Kritik an Martin Rütters Tipp
Die Gesellschaft für Tierverhaltensmedizin und -therapie (GTVMT) lehnt die Verabreichung von Alkohol an Hunde an Silvester oder in anderen angstauslösenden Situationen ausdrücklich ab. Sie argumentiert: “Es gibt keinen pharmakologisch-medizinisch vertretbaren Grund, dem Hund Alkohol zu geben.” Die Kritiker führen unter anderem an, dass die berechnete Menge an Alkohol nahe an der “Grenze zur Fahrtüchtigkeit” liege. Dies zeige, wie stark der Alkohol die Tiere beeinflussen könne. Auch eine Suchtgefahr werde erwähnt.
Dr. Rückert geht in einem weiteren Text auf die teils scharfe Kritik an diesem Tipp ein. Er schreibt: “Wie anfangs erwähnt, finde ich es eigentlich nicht gut, meinen Silvester-Artikel auf das Eierlikör-Thema zu reduzieren. Ich beschreibe ausführlich das medizinisch perfekte Vorgehen. Niemand sollte überredet oder gezwungen werden, seinem Hund Likör zu geben. Wer das aus welchen Gründen auch immer nicht möchte, sollte es einfach lassen. Dieser Artikel richtet sich ausschließlich an all die Hundebesitzerinnen und Hundebesitzer, die festgestellt haben, dass eine sauber dosierte und geringe Menge Alkohol ihrem Tier dabei hilft, diesen schrecklichen Abend halbwegs gut zu überstehen.”

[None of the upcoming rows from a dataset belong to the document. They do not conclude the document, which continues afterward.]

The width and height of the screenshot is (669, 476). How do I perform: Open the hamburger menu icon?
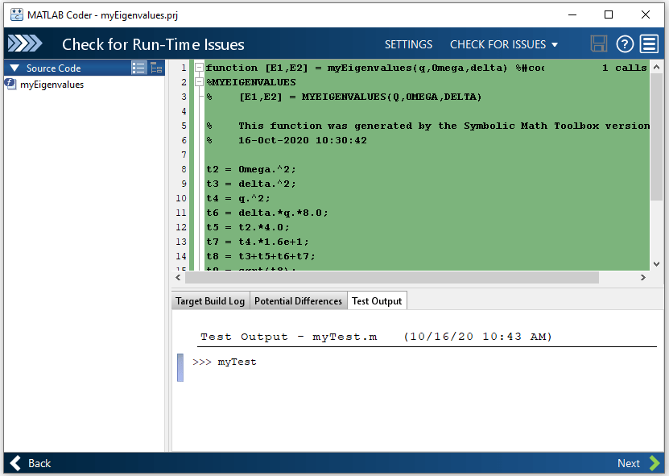(650, 44)
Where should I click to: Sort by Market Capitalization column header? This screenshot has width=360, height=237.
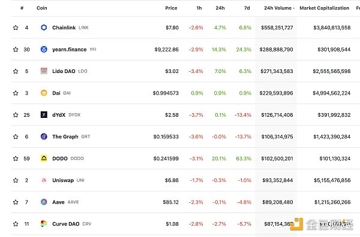(x=324, y=8)
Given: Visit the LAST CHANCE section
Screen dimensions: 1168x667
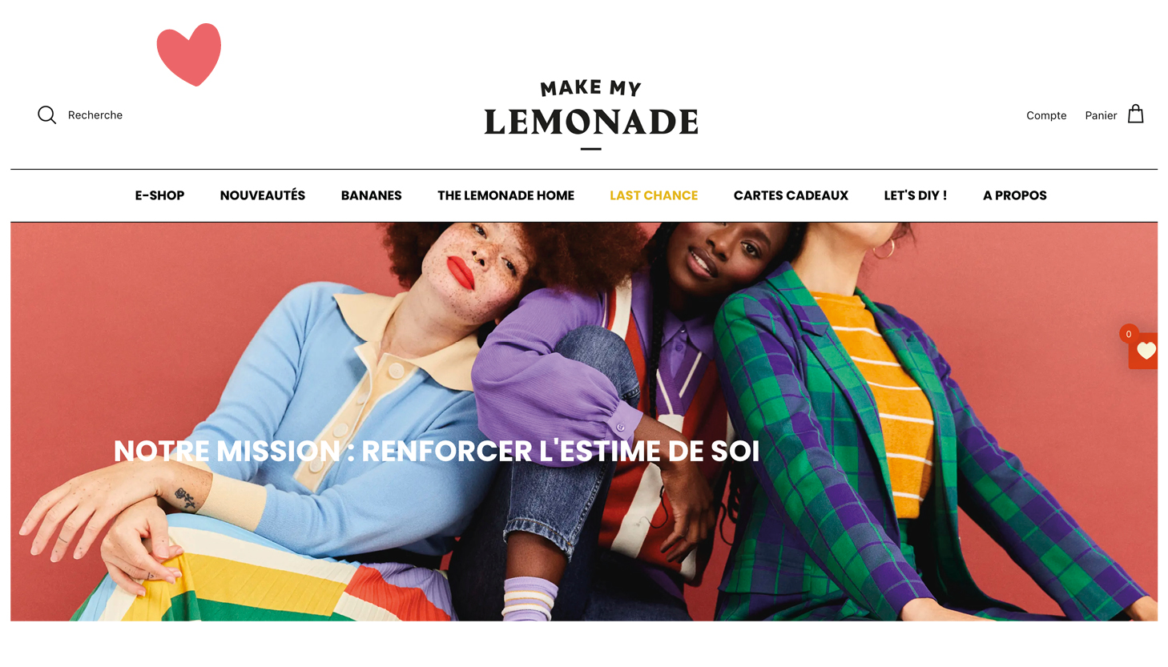Looking at the screenshot, I should [x=654, y=195].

Als Alternative bietet sich, falls die Zeit ausreicht, Hanföl mit Cannabidiol (CBD) an. Auch dies hat eine beruhigende Wirkung, sollte jedoch nicht ohne Rücksprache mit dem Tierarzt dosiert werden, insbesondere wenn man die Präparate zuvor noch nicht getestet hat.
Weitere Tipps für eine entspanntere Silvesternacht
Der Tipp mit dem Alkohol ist nur einer von vielen Ratschlägen des Hunde-Profis. Eine wirksame Therapie gegen die Silvesterangst erfordert in der Regel ein längeres Training. Um die Hunde von den lauten Geräuschen abzulenken, kann man ihnen beispielsweise einen leckeren Snack geben, mit dem sie sich beschäftigen können, wie gefüllte Spielzeuge oder feste Kauknochen. Diese sorgen dafür, dass Glücks- und Beruhigungshormone freigesetzt werden und lenken den Hund ab.

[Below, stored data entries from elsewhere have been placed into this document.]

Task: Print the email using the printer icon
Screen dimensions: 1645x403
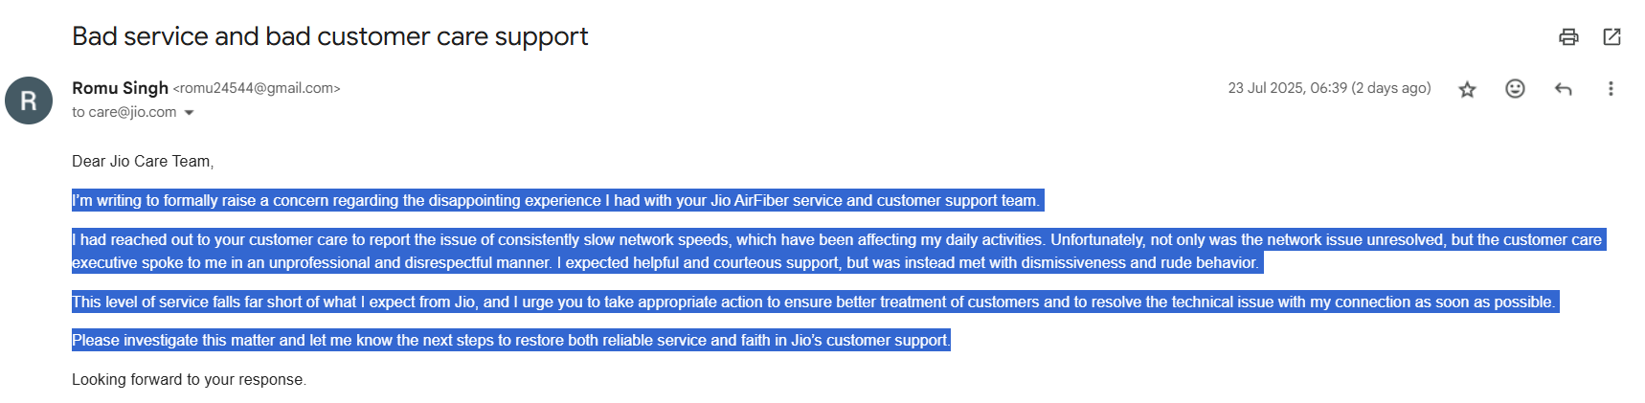Action: [x=1568, y=36]
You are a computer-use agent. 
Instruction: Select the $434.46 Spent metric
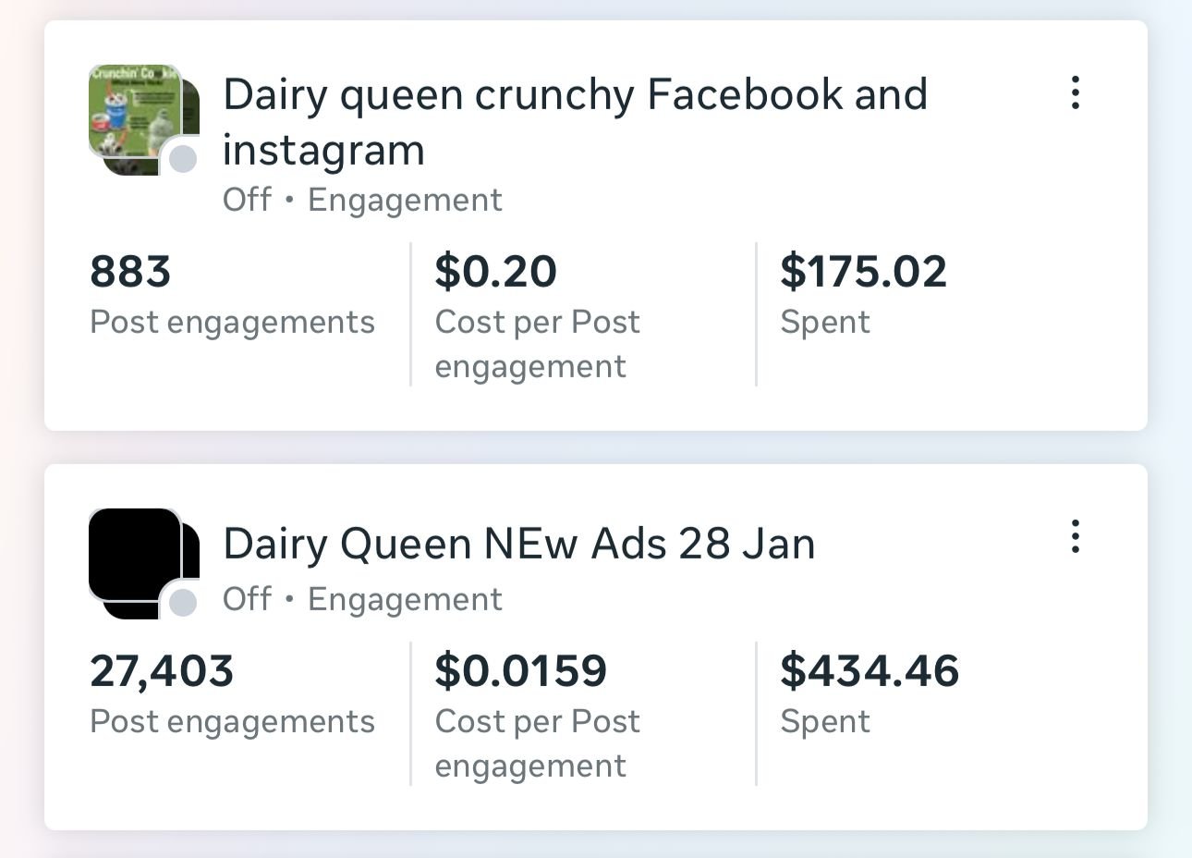click(x=870, y=671)
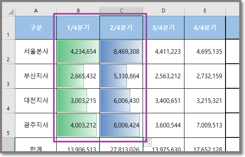Click the 1/4분기 header cell
This screenshot has width=245, height=157.
click(x=78, y=27)
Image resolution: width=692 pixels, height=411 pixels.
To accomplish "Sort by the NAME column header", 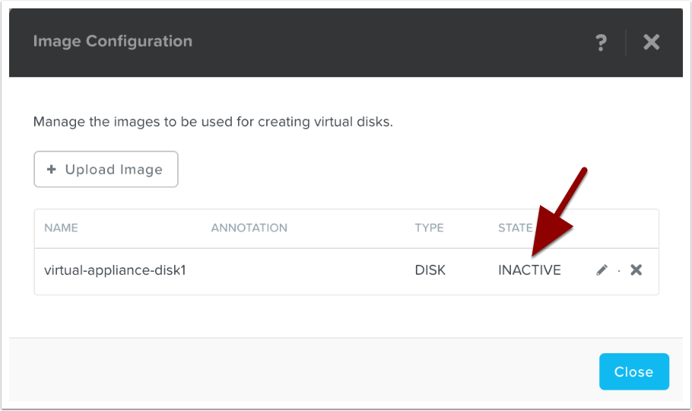I will (61, 228).
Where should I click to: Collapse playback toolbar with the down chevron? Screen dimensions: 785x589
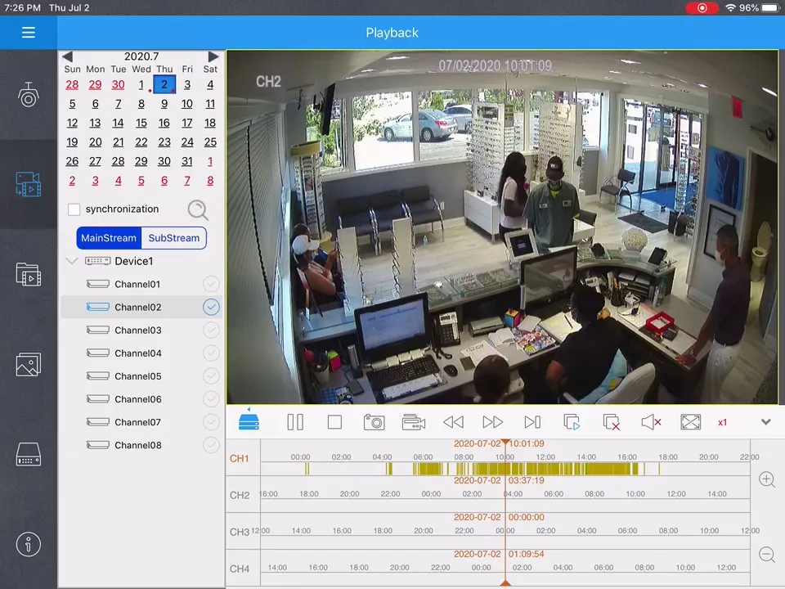click(x=765, y=422)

Des Weiteren kann man versuchen, die Lichtblitze durch Zuziehen der Vorhänge zu mindern und durch leichte klassische Musik, wie Mozart, das Knallen zu übertönen – jedoch nicht zu laut. Ein Rückzugsort, wie eine kleine Höhle aus Decken, sollte dem Hund ebenfalls angeboten werden. Wenn der Hund stattdessen auf das Sofa möchte und den Kontakt zum Menschen sucht, sollte man dies erlauben, da das Tier damit signalisiert, Schutz bei der Vertrauensperson zu suchen. Streicheln ist ausdrücklich erlaubt!
Bei Medikamenten wie “Sedalin”, “Vetranquil”, “Calmivet” oder “Prequillan” sollte man hingegen vorsichtig sein. Diese sedieren den Hund körperlich, verhindern aber nicht, dass das Tier alles genau mitbekommt. Eine medizinische Behandlung ist nur in Ausnahmefällen ratsam, wenn Hunde unter panischer und nicht kontrollierbarer Angst leiden und sich selbst Schaden zufügen könnten. Alternativmedizin wie Globuli oder Bachblüten zeigen keinen Effekt, so Rütter.
Einer der besten Wege, um der Silvesterangst zu entgehen, ist ein Ortswechsel an Orte, an denen entweder aufgrund von Menschenmangel kein Feuerwerk stattfindet oder wo es verboten ist, beispielsweise auf Flughäfen. Wenn spontan nichts frei ist, empfiehlt der Hunde-Profi eine längere Autofahrt auf dem Land, am besten begleitet von gedämpfter klassischer Musik.